# Data entries start
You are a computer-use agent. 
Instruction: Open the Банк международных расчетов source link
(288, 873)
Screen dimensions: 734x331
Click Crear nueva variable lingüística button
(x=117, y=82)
# Data entries end
Written exercise:
In how many lines of the items does the string "международных" appear, with case counting? Reply with the number only.

Full solution:
1